There are two possible attempted military coups in US history: the Burr Conspiracy and the Business Plot to overthrow FDR. I will point though, while both involve military veterans, they do not involve the US military as an institution. Until WWII, the US did not have a standing army, so for most of US history a traditional military coup wasn't likely to occur because the army had very little power. In both cases, no one was found guilty and the evidence was in fact suppressed and brushed off as wild conspiracies to the public. So first, I think the US has avoided coups by making them seem absolutely impossible.

During the time period following WWII, the military became powerful and centralized enough to overthrow the government. But the way the military thinks about its role has changed, too. The military understands its oath is to protect and serve the American people, which means our elected representatives. They are firmly under civilian command and must follow the orders of the president-this is sometimes considered frustrating since generals probably do know best how to fight and win a war and thus occasionally causes conflict. The generals cannot publicly criticize or argue with the president and they will be dismissed for showing disrespect or disobedience to the Commander in Chief because he is unquestionable in charge of all final war decisions.
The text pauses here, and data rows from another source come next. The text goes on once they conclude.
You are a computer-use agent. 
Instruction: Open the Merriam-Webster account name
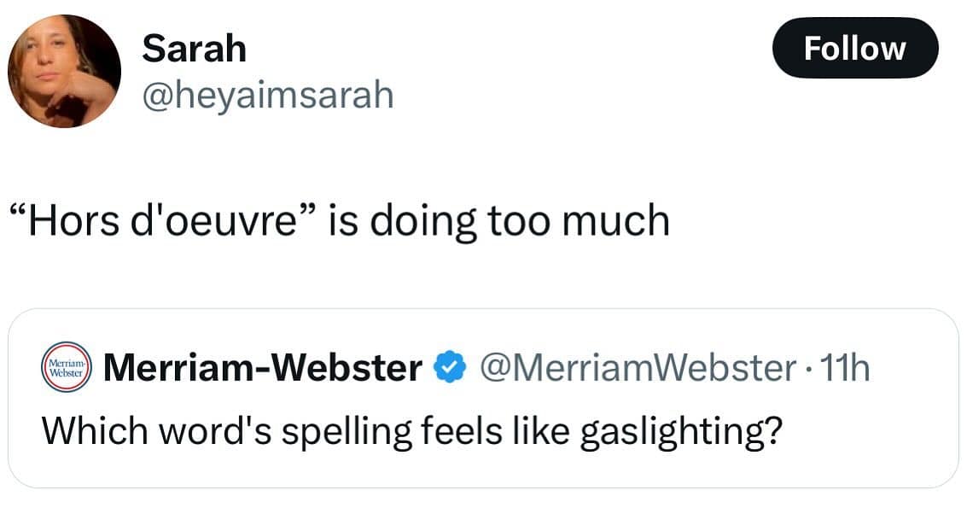(x=263, y=369)

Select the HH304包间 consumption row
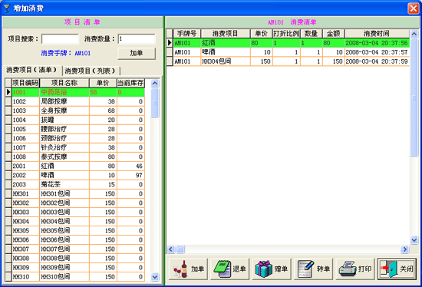[288, 61]
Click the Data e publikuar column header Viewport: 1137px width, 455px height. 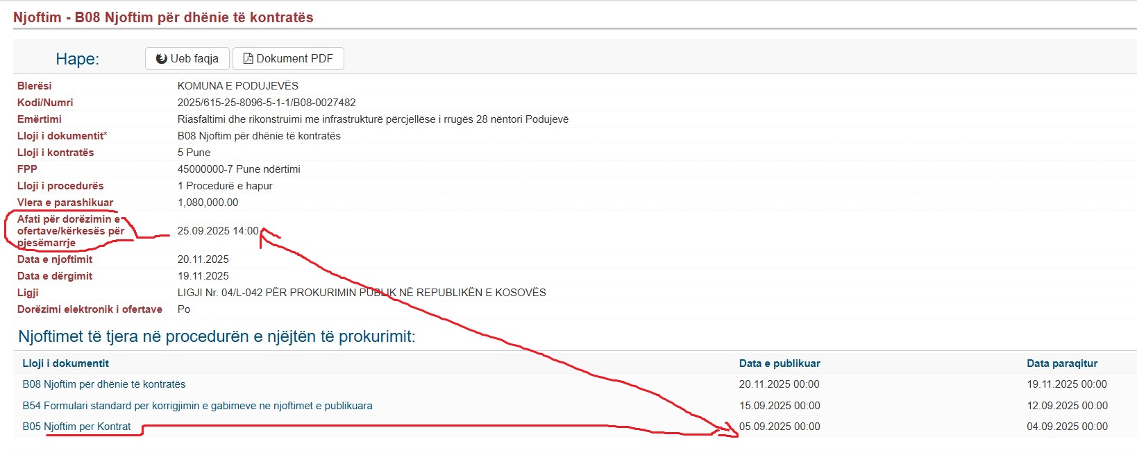780,363
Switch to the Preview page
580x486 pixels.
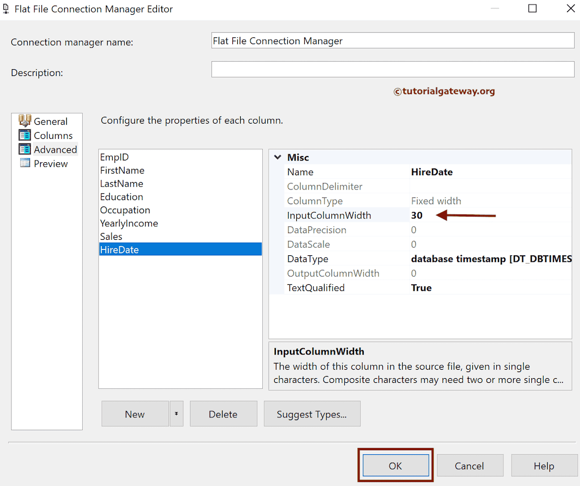pos(50,163)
The US developed the concept following the WWII war crimes trials, that some orders are by definition illegal and all soldiers of all rank must disobey them. If part of the military were to attempt a coup, it would cause immediate chaos, since it is an illegal order.

Whistle blowers are considered brave and it has been the whistle blowers that have stopped these conspiracies. The whistle blowers in these conspiracies were largely politicians who were offered great amounts of power to take part and refused, so it seems there must be a strong commitment not just in the military but also among the politicians to the ideals of democracy to ensure its survival.

Allowing whistle blowers is often difficult. Edward Snowden provides an example of how difficult it really is to allow people the freedom to share confidential information if their conscience tells them they must. In many places, whistle blowing would be considered only destructive to the social order and sadly sometimes loyalty is valued over integrity. These places have a lot of corruption and are more likely to have coups.

Also, US elections have a very good record of being fairly held and thus the president is understood to be legitimate. In many nations, the elections process is corrupted and the president is thus not legitimate. Sometimes presidents will pass laws to make it so that they can be more or less be president-for-life. So when a military coup occurs against them, its often because they have severely abused the public trust. The military is answerable to the people and if the president is not a representative of the people, it may become their place to remove them from power. The dedication to a truly democratic system must start with the politicians, and thankfully for all their faults, the US has had politicians that strongly believed in democracy.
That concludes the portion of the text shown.